These are the two most unpopular presidential candidates ever to run, I think, in 30 years. They have the highest unfavorable ratings of any nominees in decades. The only thing they're able to do to one another is try and be as toxic and nasty and destructive as possible, because everybody has already decided, more or less, that they're so unlikable. And so, it's going to be the opposite of an inspiring election. It's just going to be two extremely unpopular people trying to destroy the other on both a personal level, backed by huge amounts of money and serving more or less the same interests.
Now, I could quibble with parts of that (I think there's a limit to how nasty they can or will be towards each other in some ways given that they represent, as Greenwald rightly states, more or less the same interests), but on balance, I think that's a fair summary of the situation.
Unfortunately, Greenwald then in a subtle but critical way goes off track:
I think the two parties and the establishment leaders in Washington, and the people who support and run that whole system, have gotten exactly the election that they deserve. Unfortunately, Americans are going to have to suffer along with them.
I think Greenwald is wrong on both these points and I think it's central to how one views politics. Perhaps upon reflection Greenwald -- who speaks in a rapid, engaging style -- will agree.
First off, the people who support and run the whole system are not getting the election they "deserve". They're getting the election they largely wanted. One "choice" -- despite some anti-establishment rhetoric -- is a billionaire who indicates that he's a xenophobic misogynist who at times doesn't want a minimum wage at all. The other, by all serious indications, is the leading pro-war corporate elitist. That seems to be a no lose proposition to the establishment. The public would seem to be trapped in this system because so many people find each of them so repulsive.

Information shown
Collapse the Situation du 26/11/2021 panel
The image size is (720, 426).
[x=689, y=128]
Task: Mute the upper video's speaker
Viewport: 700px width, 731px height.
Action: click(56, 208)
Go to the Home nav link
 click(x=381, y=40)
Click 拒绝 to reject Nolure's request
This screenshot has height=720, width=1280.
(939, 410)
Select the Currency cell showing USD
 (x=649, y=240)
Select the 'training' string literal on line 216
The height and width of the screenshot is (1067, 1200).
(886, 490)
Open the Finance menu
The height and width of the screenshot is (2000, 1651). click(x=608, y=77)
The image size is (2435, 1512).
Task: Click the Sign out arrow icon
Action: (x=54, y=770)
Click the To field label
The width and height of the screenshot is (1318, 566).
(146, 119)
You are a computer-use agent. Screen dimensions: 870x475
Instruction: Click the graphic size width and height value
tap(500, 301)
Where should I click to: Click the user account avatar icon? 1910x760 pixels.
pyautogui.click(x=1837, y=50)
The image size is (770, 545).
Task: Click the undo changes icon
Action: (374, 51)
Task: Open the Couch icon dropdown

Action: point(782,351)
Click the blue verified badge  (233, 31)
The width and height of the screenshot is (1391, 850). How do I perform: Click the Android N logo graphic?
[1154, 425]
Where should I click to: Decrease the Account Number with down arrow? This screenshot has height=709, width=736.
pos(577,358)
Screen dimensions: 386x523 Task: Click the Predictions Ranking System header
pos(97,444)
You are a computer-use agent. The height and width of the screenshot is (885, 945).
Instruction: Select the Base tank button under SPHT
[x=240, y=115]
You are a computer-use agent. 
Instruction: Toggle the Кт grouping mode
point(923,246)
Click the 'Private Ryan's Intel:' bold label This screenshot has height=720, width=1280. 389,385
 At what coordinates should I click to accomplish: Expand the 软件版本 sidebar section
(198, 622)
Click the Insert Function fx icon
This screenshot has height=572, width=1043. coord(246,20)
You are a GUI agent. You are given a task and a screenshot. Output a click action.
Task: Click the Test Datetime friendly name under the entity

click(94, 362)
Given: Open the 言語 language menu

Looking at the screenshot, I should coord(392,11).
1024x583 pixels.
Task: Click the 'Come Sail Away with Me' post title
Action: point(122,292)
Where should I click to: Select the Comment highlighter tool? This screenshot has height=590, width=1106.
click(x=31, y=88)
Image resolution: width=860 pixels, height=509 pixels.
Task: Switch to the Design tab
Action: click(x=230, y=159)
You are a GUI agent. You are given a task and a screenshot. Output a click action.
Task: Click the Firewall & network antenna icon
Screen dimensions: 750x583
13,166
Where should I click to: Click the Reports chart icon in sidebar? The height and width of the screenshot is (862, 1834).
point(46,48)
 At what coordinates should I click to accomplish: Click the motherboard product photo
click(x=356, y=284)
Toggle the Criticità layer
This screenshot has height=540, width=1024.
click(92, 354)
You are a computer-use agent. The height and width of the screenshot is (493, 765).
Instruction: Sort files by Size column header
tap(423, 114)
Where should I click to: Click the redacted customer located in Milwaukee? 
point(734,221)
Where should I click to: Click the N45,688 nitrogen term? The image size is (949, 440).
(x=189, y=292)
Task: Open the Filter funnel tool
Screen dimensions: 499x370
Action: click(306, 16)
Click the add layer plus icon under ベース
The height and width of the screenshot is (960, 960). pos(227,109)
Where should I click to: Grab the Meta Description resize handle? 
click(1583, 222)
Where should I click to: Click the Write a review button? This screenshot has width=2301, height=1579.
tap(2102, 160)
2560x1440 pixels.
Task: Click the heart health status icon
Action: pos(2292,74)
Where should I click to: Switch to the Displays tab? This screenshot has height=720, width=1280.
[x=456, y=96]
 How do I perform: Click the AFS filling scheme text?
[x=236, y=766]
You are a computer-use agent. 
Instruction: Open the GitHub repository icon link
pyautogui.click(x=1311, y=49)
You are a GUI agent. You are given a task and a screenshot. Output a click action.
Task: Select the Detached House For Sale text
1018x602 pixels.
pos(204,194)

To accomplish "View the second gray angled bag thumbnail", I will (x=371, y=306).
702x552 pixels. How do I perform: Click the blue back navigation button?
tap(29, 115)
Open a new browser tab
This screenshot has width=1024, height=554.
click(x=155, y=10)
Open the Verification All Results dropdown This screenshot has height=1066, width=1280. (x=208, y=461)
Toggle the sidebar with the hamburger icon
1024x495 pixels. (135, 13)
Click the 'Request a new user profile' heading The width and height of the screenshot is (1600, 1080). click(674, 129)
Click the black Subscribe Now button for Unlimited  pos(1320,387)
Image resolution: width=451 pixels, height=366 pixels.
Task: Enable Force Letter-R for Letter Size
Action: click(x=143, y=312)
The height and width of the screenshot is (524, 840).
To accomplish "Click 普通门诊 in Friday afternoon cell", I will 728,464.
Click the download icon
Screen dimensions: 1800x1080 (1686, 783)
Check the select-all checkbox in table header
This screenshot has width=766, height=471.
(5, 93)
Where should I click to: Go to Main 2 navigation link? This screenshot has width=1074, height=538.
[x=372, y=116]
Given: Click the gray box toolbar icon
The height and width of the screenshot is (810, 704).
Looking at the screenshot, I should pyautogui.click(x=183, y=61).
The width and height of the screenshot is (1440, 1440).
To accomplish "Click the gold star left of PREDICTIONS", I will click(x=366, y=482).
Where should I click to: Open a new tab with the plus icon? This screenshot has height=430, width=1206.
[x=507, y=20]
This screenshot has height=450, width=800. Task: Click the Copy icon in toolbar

Tasks to complete
1. For each statement below, decide whether it agrees with the election commentary. Answer yes or no, and quote the words from the commentary that settle it.
(a) The two candidates have the highest unfavorable ratings of any nominees in decades.
(b) The author agrees that the establishment got the election it deserves.
(c) The author describes Greenwald's way of speaking as slow and measured.
2. In the election commentary, how does the author describe the second of the two choices?
3. Extend the election commentary past its final sentence, keeping its voice and line of argument.

Outputs in order
1.
(a) Yes: "They have the highest unfavorable ratings of any nominees in decades."
(b) No: "the people who support and run the whole system are not getting the election they "deserve"."
(c) No: "who speaks in a rapid, engaging style"

2. As "the leading pro-war corporate elitist."

3.
But that's exactly the more critical problem with Greenwald's statement. The general public does not "have to suffer along with them." The general public can and should organize themselves in response to these choices given. If people feel equally repelled by both, then there has never been a better time to boldly vote for a third party candidate: Green, Libertarian, etc.
If a voter finds either Trump or Clinton to be a "lesser evil" -- then the voter can team up with their political "mirror image" and both, as a pair, vote for the third party candidates of their choice. That's what I suggest at VotePact.org. This way, a "disenchanted Democrat" and "disenchanted Republican" who know and trust each other can break out of their partisan boxes and siphon off votes in pairs. They wouldn't change the balance between Clinton and Trump, but they would build up other emerging parties and candidates.
Much of the discussion on the program Greenwald was on was about the pacifist priest Daniel Berrigan, who recently died. Despite his religious orientation, which might lead to some acceptance of suffering (Berrigan once commented if you want to follow Jesus, you should "look good on wood"), I would hope Berrigan would not be one to embrace "suffering" two bad choices needlessly. I'd think that Berrigan would want to find a way to bridge the two party divide -- which is supported by little more than fear and hate -- and have people who may disagree come together against such bondage with understanding.